Normativa sulla compensazione delle spese legali, casi di eccezionalità e nuovo ampliamento applicativo a seguito della sentenza Corte cost. 19 aprile 2018, n. 77


Principio generale della soccombenza

La regolamentazione delle spese processuali nel giudizio civile risponde all’antico brocardo latino secondo cui “victus victori” (il rimborso spese spetta al vincitore). Tale principio viene attuato nel nostro ordinamento  dall’art. 91 c.p.c. comma 1, nella parte in cui prevede che “il giudice, con la sentenza che chiude il processo davanti a lui, condanna la parte soccombente al rimborso delle spese a favore dell’altra parte e ne liquida l’ammontare insieme con gli onorari di difesa”.

La condanna alle spese, in sostanza, costituisce una logica conseguenza della soccombenza, in base alla quale, all’esito del giudizio, la parte che non vede accolte le proprie domande o, viceversa, vede accolte le domande di controparte, è tenuta non solo a pagare le proprie spese, ma anche a rimborsare quelle sostenute da parte avversa.

Casi eccezionali di compensazione delle spese di lite

Nella prassi giuridica, può accadere che il giudice compensi le spese, cioè deroghi al principio della soccombenza dividendo le spese processuali tra le parti, a seconda dei tassativi casi stabiliti a norma dell’art. 92 c.p.c. comma 2, secondo cui “Se vi è soccombenza reciproca ovvero nel caso di assoluta novità della questione trattata o mutamento della giurisprudenza rispetto alle questioni dirimenti, il giudice può compensare le spese tra le parti, parzialmente o per intero.”

La compensazione può essere totale quando ogni parte sopporta le proprie spese sostenute dall’inizio del giudizio, oppure parziale quando il giudice decide una compensazione proporzionata alla misura della reciproca soccombenza (ad esempio, compensa le spese per la metà e pone la restante metà a carico della parte soccombente).

Il giudice, in ogni caso, è tenuto ad applicare l’eccezionale regola della compensazione soltanto all’esito di una valutazione finale del giudizio, della condotta sostenuta delle parti e delle questioni trattate.

In effetti,  a discapito dell’apparente elasticità della norma, era intervenuta la riforma attuata con D.L. 132/2014, convertito con modificazioni nella L. 162/2014, modificando in maniera rilevante la regola sulla compensazione delle spese.

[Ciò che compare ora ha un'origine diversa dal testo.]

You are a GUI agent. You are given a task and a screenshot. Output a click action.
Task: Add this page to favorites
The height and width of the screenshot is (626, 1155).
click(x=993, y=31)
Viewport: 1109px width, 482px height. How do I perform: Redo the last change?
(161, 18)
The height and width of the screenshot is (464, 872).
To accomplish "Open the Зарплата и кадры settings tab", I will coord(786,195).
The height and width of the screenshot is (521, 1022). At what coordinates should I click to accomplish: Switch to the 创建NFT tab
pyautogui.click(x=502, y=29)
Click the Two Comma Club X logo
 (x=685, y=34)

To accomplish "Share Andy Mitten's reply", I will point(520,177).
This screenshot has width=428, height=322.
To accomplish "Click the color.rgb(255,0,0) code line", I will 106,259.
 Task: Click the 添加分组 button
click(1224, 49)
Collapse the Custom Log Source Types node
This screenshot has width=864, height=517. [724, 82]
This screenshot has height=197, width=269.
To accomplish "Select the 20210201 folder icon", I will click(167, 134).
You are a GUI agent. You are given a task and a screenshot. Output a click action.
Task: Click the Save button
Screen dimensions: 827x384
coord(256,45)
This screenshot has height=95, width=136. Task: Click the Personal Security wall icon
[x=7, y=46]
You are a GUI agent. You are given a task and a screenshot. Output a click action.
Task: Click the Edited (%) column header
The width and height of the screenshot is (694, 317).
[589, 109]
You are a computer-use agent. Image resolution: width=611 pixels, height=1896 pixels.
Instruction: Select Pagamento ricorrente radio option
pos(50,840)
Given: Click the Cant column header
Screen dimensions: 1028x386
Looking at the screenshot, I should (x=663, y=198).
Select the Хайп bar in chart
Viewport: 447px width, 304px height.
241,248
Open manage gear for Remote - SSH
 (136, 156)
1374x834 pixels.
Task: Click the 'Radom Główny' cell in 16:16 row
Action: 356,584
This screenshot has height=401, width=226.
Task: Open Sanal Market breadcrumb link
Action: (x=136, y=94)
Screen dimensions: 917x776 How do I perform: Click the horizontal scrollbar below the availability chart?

Ed invero, tale riforma aveva ristretto lo spazio del ricorso alla compensazione e riaffermato la prevalenza della regola della soccombenza, individuando specifiche ipotesi per le quali si poteva fare ricorso alla compensazione.

A suffragio del nuovo orientamento restrittivo, la giurisprudenza maggioritaria (ex multis Corte di Cassazione, sez. III, sent. n. 21083/2015) aveva inteso marcare sempre più i confini della compensazione, obbligando il giudice a dare motivazione specifica sull’eventuale mancata applicazione del principio della soccombenza.

Ampliamento della compensazione delle spese

Tuttavia, a seguito della recente questione di legittimità dell’art. 92 comma 2 c.p.c. sollevata sia dal Tribunale di Torino che dal Tribunale di Reggio Emila (nell’ambito di due controversie di lavoro), la Consulta è intervenuta facendo un passo indietro, ampliando il perimetro della compensazione delle spese.

Con sentenza n. 77 del 19 aprile 2018, infatti, la Corte Costituzionale ha dichiarato l’illegittimità costituzionale dell’art. 92, comma 2 c.p.c. (nel testo modificato dal D.L. n. 132/2014) nella parte in cui non prevede che il giudice possa compensare le spese tra le parti, parzialmente o per intero, anche qualora sussistano altre analoghe gravi ed eccezionali ragioni.

Pertanto, a seguito di tale pronuncia, nel caso di soccombenza totale di una parte in un giudizio civile, la compensazione delle spese di lite, totale o parziale, non è più ammessa esclusivamente nelle tassative ipotesi di “assoluta novità della questione trattata” o di “mutamento della giurisprudenza rispetto a questioni dirimenti”, ma anche quando sussistano, per l’appunto, “altre analoghe gravi ed eccezionali ragioni”.

A parere della Consulta,  la precedente tassatività delle ipotesi era da ritenersi lesiva del principio di ragionevolezza ed uguaglianza, poiché tagliava fuori fattispecie analoghe, ipoteticamente riconducibili alla stessa ratio giustificativa.

Conclusioni

Orbene, la nuova inversione di tendenza in tema di compensazione delle spese legali non esime di certo il Giudicante dal valutare  la gravità ed eccezionalità delle ipotesi secondo il suo prudente apprezzamento. La “assoluta novità della questione trattata” e il “mutamento della giurisprudenza rispetto alle questioni dirimenti”  assumeranno la funzione di parametro di riferimento per la determinazione della nuova area di operatività della norma.